In order to unite the two panels or panel portions 40', 50', the chordal panel portion 50' is simply positioned with its edge 56' contiguous the edge 45' of the main panel portion 40' and the hinges 60 are attached thereto. Since the chordal panel portion 50' is constructed from the same panel or material 70 as the main panel portion 40', there is a similarity in wood tone and grain lines, and though the grain lines will not perfectly align themselves, the appearance will be of substantial uniformity and will be aesthetically appealing should the extension table 10 be utilized absent a table cloth, pad or similar covering, as is readily apparent from the generally aligned grain lines G1 in FIG. 4 adjacent the edges 45', 56' of the respective panels 40', 50'.
After the hinges 60 have been installed, the legs 42, members 63 and slides 61 are united in a conventional manner as was heretofore described and is readily apparent from FIG. 2 with the reinforcing members 47, 48 being located against the respective edges 43, 44 or therebeneath to complete the construction of the extension table 10. The intimate matching relationship between portions 27, 28 of the table top 21 of the dining room table 20 and the extension table recess 49 is shown in FIG. 4, noting in particular that the perimeter edge 25 of the table top 21 is in intimate engagement with the recess edge 46 of the table top 41. Thus the table top extension is constructed virtually absent any loss of material, particularly in forming the table top 41 and the drop leaf 57 from the panel 70 in the manner just described.

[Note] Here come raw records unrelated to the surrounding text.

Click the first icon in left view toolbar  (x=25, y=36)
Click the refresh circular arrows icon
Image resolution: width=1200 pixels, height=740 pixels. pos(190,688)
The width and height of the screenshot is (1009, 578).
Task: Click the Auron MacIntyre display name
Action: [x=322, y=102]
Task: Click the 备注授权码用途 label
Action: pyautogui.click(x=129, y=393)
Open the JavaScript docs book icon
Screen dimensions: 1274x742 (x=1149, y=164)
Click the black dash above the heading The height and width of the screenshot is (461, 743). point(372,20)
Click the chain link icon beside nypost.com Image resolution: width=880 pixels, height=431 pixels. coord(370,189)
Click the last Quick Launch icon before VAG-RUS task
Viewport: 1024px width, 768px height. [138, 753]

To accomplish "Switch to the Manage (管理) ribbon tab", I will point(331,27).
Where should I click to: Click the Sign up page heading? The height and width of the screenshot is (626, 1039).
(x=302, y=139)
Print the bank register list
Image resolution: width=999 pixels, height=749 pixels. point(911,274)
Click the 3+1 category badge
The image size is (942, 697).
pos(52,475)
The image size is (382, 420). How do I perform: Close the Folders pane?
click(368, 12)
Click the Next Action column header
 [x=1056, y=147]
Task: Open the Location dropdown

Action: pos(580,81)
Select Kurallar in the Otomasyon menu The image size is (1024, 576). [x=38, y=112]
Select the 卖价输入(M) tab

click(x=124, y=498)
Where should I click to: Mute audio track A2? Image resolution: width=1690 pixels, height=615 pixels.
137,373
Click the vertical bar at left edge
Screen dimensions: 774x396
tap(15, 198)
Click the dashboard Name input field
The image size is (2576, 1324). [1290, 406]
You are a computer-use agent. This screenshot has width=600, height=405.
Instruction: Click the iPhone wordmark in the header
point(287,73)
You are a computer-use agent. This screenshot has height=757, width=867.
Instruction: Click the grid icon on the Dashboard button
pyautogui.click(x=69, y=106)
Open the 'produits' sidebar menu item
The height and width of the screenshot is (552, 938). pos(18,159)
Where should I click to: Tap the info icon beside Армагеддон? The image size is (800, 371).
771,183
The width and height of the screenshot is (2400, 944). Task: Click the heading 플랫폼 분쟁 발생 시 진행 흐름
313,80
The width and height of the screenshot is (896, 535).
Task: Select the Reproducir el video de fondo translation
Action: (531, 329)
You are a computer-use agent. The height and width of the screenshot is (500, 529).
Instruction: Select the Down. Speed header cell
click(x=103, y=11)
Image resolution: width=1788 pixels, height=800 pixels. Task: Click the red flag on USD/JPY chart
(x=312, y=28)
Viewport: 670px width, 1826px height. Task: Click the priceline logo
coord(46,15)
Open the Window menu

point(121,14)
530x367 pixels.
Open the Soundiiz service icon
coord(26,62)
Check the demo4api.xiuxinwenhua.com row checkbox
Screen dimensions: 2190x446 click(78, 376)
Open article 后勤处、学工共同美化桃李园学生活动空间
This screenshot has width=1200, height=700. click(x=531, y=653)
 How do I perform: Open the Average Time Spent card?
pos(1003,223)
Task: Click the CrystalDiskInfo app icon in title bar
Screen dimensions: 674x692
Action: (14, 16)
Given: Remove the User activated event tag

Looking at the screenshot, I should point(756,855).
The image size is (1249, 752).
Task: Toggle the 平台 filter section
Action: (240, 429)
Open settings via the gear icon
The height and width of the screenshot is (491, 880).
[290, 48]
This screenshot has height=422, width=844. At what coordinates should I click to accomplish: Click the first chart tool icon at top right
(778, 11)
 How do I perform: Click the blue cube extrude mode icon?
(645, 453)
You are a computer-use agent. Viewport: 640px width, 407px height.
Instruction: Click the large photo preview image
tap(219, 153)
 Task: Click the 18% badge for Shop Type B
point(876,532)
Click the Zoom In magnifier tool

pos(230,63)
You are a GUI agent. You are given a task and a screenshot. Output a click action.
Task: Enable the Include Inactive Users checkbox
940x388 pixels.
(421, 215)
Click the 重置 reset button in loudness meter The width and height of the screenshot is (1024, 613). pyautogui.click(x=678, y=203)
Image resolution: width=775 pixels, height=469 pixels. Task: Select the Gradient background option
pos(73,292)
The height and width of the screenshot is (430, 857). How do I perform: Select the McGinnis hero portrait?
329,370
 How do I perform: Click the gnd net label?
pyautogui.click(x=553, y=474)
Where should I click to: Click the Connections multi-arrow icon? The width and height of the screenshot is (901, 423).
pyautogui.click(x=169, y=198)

The extension table can be stored quite compactly by simply removing the legs 42 and pivoting the drop leaf 50 about the hinges 60 into overlying relationship to the table top 41. Conventional piano hinges 60 allow such 270° pivoting, namely, between the vertical position of the drop leaf 57 and the position thereof overlying the table top 41.
Although a preferred embodiment of the invention has been specifically illustrated and described herein, it is to be understood that minor variations may be made in the apparatus without departing from the spirit and scope of the invention, as defined in the appended claims.